The east front has a central porch and on either side a bay of shallower projection: all three are carried up into gables at attic level. Many of the studs have been renewed. In the porch a window replaces the roundheaded doorway seen in Grimm's drawing of c. 1780; (fn. 6) the window above is modern, as is the small gable in which has been inserted an original pediment with the initials G/TM and date 1600. (fn. 7) The flanking bays are similarly of three stories. The north bay has new and wider windows throughout; in the south bay an original five-light remains in the attic. Above the attic windows the beam is original in every case, and moulded, with stop-chamfers. A third large chimney-stack, projecting south, carries four shafts like the others, but with the base fillets carried round spirally.
Some of the gable pendants are original, others copies. Those of the east wing are smaller, more solid and less undercut than that of the 16th-century portion. The lozenge and fleur-de-lis occurs on both types, but the Jacobean pendants have dentils and the monogram [symbol JH]. (fn. 8) The moulded brackets are original.

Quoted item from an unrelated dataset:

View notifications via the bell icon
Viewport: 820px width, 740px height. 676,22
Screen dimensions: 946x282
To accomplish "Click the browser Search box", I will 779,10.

In the hall can be seen a great post which continues up to attic level. The staircase, moved westwards from opposite the porch in the east wing, (fn. 9) is a fine example of c. 1600, with continuous newels and others with square turned finials and pendants, turned balusters, and roll-moulded handrail. The present dining-room was the kitchen in the first period of the house; in the west wall is a wide fire-place with oak lintel and bread oven; one of the moulded beams is original. The drawing-room ('Old Hall') (fn. 10) occupies the north half of the east wing and includes the former entrance porch; the moulded stone fire-place, with flat fourcentred arch, has an imported overmantel with caryatid figures; some of the woodwork is original, notably a beam with carved stop-chamfers. The rest of this wing is occupied by the 'Old Kitchen'; in the south wall is a wide lintelled fire-place flanked by cupboards. The flooring consists of elm baulks in both periods of the house. Over the dining-room is the so-called 'Queen Elizabeth's Room', with an oriel; the fire-place is chamfered four-centred of a somewhat earlier type, but there are re-used Jacobean panels above; a fine beam terminates with H leaf and daisy carvings. The 'Withdrawing-room' above the drawing-room has much of its original panelling and a fire-place with typical Jacobean composite panels divided by flutings. The 'State Bedroom' over the 'Old Kitchen' has a fire-place like that in the drawing-room, and the over-mantel has three scalloped arches separated by fluted pilasters, and anno G/TM 1609, for Thomas and Mary Godman; east of it is an original door. (fn. 11)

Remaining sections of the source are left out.